Vücuda dışarıdan alınması gereken vitamin ve minerallerin eksikliğinin patolojik bir durum olduğu bilimsel bir gerçeklik. Günümüzde ki bilimsel doğrulara göre, karbonhidrat, yağ, protein gibi ana besin öğelerini yeterli miktarlarda bulunduran dengeli bir beslenme ile vücüdun ihtiyacı olan vitamin ve mineralleri sağlamak mümkün.
Ancak gebelik, süt verme dönemi, günlük normal performansın üzerinde bir çalışma, ergenlik çağı, uzun süren hastalıklar, hipertiroidizm, bağırsaktaki emilimi etkileyen patolojik durumlar, genetik özellikler, yöresel özellikler ve benzeri durumlarda ek vitamine ihtiyaç duyulabilir.
Bu sayılanlar "bir hastalık durumudur" Kişinin kendi karar vereceği bir durum değildir. Dolayısı ile hekimin teşhis ve tedavisini gerektirecek bir durumdur.
Kontrolsüz kullanılan vitaminlerin sakıncaları, yan etkileri bilim tarafından saptanmıştır. Bunlardan bazıları ;
A vit. Özellikle gebelerde kontrollü kullanılmalıdır.Gebeliğin ilk üç ayında, doz aşımında teratojen etkilidir, sakat doğumlara yol açar. Hipervitaminoz ve allerjik belirtilere dikkat edilmelidir. Yüksek dozda merkezi sinir sistemi depresyonu, göz dibi ödemleri, cilt bozuklukları, saç dökülmesi, bebeklerde kusma, kronik zehirlenme, göz içi kanamaları yapmaktadır.
C vit. Günde 1 g. dan fazla alınması durumunda diyare, karın ağrısı ve böbrek taşı oluşumlarına yol açmaktadır.
B1 vit. Yüksek dozlarda kullanılması durumunda hipotansiyon ve anaflaktik şoka neden oluyor.
B1+B6 vit. Tek başına levodopa müstahzarları kullananlara verilmemelidir.
E vit. Yüksek dozlarda kullanımında güvenilirliği hakkında bilgi yoktur.
D vit. Yüksek dozlarda fazla miktarda paratiroid verilmiş gibi hiperkalsemi ve yumuşak dokularda metastatik kalsifikasyon görülür.
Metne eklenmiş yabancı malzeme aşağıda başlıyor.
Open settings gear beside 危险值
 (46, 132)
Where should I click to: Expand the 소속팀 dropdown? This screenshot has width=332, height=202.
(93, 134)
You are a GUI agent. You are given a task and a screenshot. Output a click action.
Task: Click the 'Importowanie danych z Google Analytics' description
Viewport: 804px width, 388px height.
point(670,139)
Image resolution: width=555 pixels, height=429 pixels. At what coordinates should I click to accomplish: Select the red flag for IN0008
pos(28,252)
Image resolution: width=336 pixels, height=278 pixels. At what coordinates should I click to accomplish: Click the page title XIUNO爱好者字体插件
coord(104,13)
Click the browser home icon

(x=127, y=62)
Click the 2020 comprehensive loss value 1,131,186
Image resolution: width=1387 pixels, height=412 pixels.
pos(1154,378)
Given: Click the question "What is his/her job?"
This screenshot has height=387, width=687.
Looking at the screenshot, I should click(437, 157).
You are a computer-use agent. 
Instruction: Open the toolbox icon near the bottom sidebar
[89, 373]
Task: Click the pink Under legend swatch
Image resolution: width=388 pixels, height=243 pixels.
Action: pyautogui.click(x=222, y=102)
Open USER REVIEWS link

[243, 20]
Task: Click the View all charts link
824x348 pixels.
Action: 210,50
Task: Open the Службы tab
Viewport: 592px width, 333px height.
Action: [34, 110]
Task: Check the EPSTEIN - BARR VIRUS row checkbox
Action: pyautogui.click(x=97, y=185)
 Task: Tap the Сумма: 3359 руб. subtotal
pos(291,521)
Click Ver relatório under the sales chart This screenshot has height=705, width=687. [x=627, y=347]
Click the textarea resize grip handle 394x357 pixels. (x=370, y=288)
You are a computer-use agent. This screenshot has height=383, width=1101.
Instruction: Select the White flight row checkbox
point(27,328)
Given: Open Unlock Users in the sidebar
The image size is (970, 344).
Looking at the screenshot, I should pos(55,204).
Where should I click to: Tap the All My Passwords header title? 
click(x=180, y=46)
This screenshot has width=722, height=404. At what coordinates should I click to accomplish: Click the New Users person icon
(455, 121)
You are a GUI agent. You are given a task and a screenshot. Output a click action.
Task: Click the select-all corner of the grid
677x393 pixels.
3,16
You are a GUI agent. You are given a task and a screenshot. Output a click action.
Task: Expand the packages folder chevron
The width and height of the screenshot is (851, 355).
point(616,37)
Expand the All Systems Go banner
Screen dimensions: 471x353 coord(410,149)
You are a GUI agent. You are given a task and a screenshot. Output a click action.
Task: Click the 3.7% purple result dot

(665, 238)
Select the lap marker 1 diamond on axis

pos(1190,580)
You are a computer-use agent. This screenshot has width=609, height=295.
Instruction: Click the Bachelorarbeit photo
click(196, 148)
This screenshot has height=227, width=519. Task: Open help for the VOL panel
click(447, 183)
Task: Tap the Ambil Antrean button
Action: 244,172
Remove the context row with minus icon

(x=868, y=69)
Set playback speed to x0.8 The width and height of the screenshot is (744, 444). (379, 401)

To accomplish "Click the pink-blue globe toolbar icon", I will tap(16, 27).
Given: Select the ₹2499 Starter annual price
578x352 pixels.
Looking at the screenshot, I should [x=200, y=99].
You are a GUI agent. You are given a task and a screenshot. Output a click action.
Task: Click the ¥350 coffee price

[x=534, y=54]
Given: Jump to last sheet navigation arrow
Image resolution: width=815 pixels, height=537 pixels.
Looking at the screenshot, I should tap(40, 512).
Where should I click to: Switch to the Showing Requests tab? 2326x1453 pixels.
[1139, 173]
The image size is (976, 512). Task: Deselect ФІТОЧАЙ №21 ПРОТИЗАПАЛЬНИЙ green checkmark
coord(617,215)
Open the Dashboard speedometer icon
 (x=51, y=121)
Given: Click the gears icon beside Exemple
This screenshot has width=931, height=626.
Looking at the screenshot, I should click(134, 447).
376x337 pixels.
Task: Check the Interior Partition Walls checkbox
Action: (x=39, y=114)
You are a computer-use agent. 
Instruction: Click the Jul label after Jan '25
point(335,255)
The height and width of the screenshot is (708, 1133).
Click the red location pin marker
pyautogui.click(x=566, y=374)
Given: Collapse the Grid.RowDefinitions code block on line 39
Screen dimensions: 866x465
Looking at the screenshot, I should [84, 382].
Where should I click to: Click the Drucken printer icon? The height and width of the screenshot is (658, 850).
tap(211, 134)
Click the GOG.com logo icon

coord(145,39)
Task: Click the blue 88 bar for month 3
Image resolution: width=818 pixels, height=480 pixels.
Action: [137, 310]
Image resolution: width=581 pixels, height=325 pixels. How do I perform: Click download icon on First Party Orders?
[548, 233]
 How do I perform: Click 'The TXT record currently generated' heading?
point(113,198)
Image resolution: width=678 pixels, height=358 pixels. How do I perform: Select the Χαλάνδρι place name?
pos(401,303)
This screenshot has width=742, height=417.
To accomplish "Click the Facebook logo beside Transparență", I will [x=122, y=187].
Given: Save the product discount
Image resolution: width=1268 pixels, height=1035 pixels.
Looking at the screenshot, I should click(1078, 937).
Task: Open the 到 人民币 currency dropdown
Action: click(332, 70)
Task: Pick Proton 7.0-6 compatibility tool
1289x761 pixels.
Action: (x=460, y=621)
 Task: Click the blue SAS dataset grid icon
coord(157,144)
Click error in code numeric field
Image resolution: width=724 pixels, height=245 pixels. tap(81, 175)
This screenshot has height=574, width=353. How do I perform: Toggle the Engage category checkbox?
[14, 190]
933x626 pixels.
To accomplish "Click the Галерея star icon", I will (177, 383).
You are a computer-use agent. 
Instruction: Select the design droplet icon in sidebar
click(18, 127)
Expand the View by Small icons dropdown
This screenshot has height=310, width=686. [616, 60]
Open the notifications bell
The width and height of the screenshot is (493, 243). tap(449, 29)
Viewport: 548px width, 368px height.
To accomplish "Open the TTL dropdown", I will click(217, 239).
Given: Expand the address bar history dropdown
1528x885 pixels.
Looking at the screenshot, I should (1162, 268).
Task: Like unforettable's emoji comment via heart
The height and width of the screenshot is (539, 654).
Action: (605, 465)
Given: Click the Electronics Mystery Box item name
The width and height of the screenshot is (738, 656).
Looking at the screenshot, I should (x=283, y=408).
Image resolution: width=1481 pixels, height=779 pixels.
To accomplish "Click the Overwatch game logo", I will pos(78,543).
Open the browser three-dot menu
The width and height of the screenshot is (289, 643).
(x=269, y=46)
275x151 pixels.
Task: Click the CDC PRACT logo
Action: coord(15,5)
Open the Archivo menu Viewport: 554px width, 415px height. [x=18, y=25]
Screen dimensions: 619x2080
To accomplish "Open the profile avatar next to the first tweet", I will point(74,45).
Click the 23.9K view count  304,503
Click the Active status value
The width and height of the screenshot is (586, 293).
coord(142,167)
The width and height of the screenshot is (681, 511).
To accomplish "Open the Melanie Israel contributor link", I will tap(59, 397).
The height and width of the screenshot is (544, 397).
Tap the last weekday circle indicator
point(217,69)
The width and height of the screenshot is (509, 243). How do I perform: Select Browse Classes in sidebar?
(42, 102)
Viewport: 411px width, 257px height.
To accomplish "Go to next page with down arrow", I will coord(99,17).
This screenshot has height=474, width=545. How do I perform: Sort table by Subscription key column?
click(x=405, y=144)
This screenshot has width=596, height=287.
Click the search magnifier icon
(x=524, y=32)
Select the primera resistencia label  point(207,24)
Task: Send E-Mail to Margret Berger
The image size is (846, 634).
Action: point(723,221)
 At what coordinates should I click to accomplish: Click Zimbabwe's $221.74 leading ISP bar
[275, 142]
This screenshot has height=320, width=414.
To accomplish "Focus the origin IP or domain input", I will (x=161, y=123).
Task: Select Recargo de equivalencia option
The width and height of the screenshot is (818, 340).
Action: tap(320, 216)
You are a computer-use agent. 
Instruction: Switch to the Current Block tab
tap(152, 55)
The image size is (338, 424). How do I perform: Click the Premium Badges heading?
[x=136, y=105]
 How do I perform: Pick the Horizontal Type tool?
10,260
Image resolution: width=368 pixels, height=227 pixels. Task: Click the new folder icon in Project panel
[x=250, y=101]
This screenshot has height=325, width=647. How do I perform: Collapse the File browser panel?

Ruhsatlar Tarım Bakanlığından
Bu ürünler Tarım Bakanlığından "gıda" sınıflamasına dahil edilerek rahatlıkla ruhsat alıp piyasaya sürülmektedir. Tarım Bakanlığının konuya ilişkin ne laboratuarları ne de teknolojik ve bilgi birikimi vardır. Sağlık Bakanlığı dururken insan sağlığını doğrudan ilgilendiren söz konusu ürünlerin Tarım Bakanlığı tarafından ruhsatlandırılması kabul edilemez bir durumdur.
Son Söz ... Ne Olmalı...
GIDA ruhsatı aldıkları ürünlerini, ilaçların sunulma kurallarına tabi olmadan halkımıza ilaç gibi pazarlıyorlar. İşlerine gelmeyince ilaç olmayan, işlerine gelince ilaç olan ürünlerini, her türlü amaçla insan sağlığını tehdit edecek bir şekilde, reklamını da rahatça yaparak diledikleri gibi kontrolsüz bir biçimde satıyorlar. Bu durumda hem ülke ekonomisi zarar görüyor hem insanlarımızın sağlığı.
Olması gereken ; insan sağlığına ilişkin tüm ürünlerin Sağlık Bakanlığı tarafından sıkı bir biçimde kontrollerinin yapılarak ruhsatlandırılması, hekim önerisi ve eczacı eli ile sunulmasıdır.
Marketlerden sıradan bir tüketim malı gibi pazarlanan ürünler halk sağlığını tehdit edecek boyuta ulaşmış ve ivedilikle müdahale edilmesi gereken bir durumdur.